Advanced Method in Image Processing
Image acquisition / radiometry / color imaging / high dynamic range imaging (6h + 3h lab):
This course introduces the fundamentals of image acquisition. A complete mathematical modeling of the acquisition process is presented, with particular emphasis on 2D sampling and precise noise modeling. Representations of color and the radiometric content of images are detailed, along with a brief introduction to optimal transport. This section continues with several applications in computational photography, notably high dynamic range (HDR) imaging, and concludes with a practical lab session.
Markov models and Bayesian analysis (3h):
This course first provides an introduction to Markov models (definition, Gibbs sampling, and simulated annealing). We then show how these models can be used to perform basic image processing tasks such as classification or denoising on simple examples. An independent Jupyter Notebook lab assignment will be proposed and discussed at the beginning of the next session.
Graph-cut-based optimization (3h):
This course introduces the concept of minimum cut (min-cut) in graphs. We will then see how min-cut can be used to perform exact optimization in the case of binary image labeling (such as object/background classification). In a second part, we will cover the extension of this algorithm to multi-label situations with denoising applications. Approximate optimization and exact combinatorial optimization will be discussed, as well as the case of total variation minimization. Again, an independent Jupyter Notebook lab assignment will be proposed and discussed at the beginning of the next session.

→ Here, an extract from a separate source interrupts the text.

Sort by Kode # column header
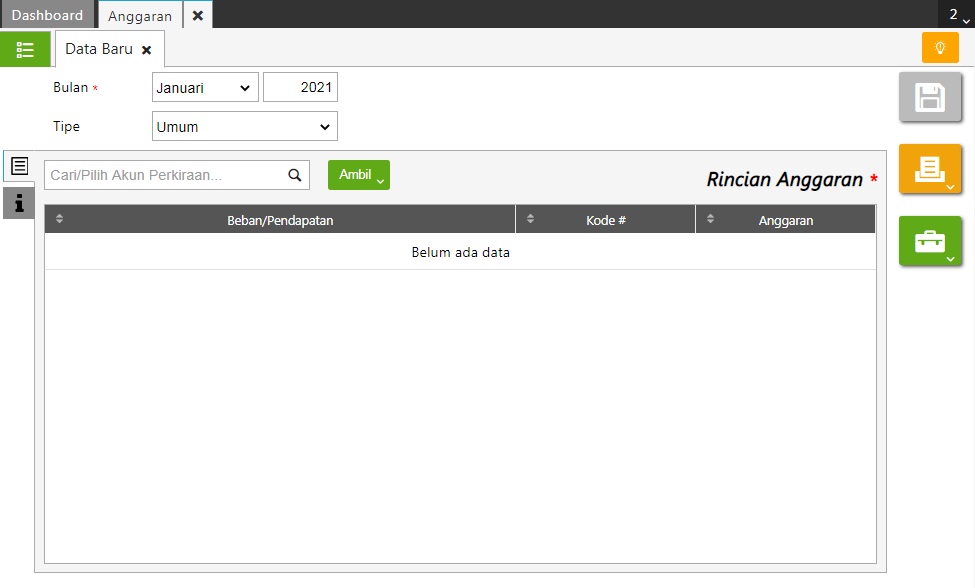Screen dimensions: 975x588 point(605,220)
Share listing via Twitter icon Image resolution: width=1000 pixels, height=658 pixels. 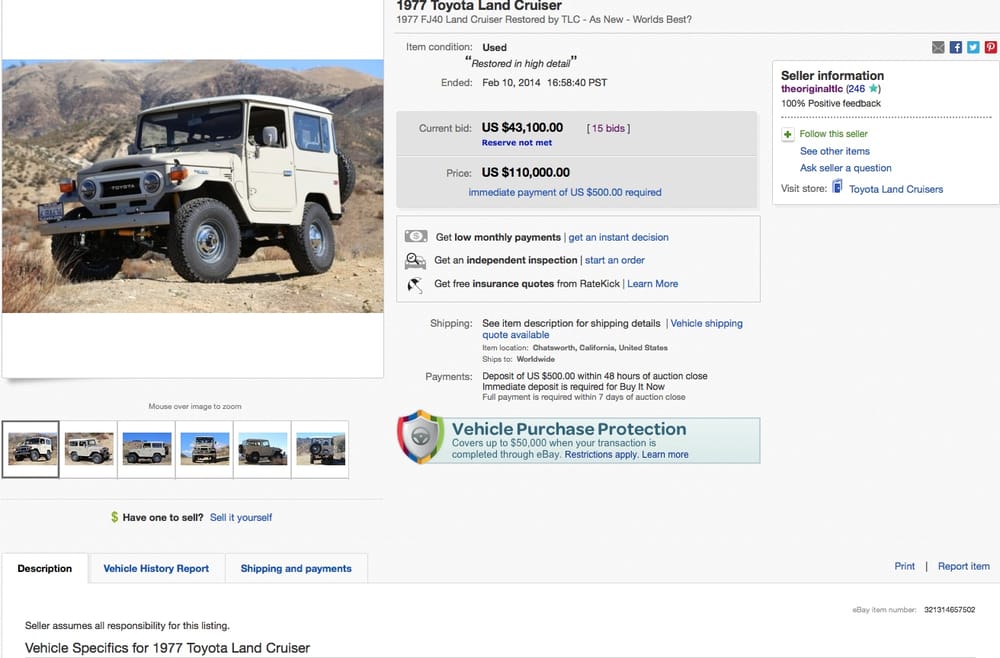[973, 47]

Patch-based and dictionary methods for image restoration (3h):
This course introduces patch-based methods and describes the non-local means algorithm. Extensions to non-Gaussian noise and patch dictionaries will then be presented. The integration of patch-based approaches into deep learning methods will also be discussed.
Deep learning strategies for image denoising (3h):
In this course, we review several deep learning–based strategies for image denoising. We will mainly cover three families of approaches: plug-and-play methods, supervised methods, and self-supervised methods.
Image editing: from patches to generative models (3h):
In this course on image editing, we revisit the two families of methods previously introduced for image denoising: patch-based methods and deep learning methods. Particular emphasis will be placed on inpainting techniques, for both images and video. This specific application will also serve as an opportunity to introduce the most classical generative models: autoencoders, GANs, and diffusion models.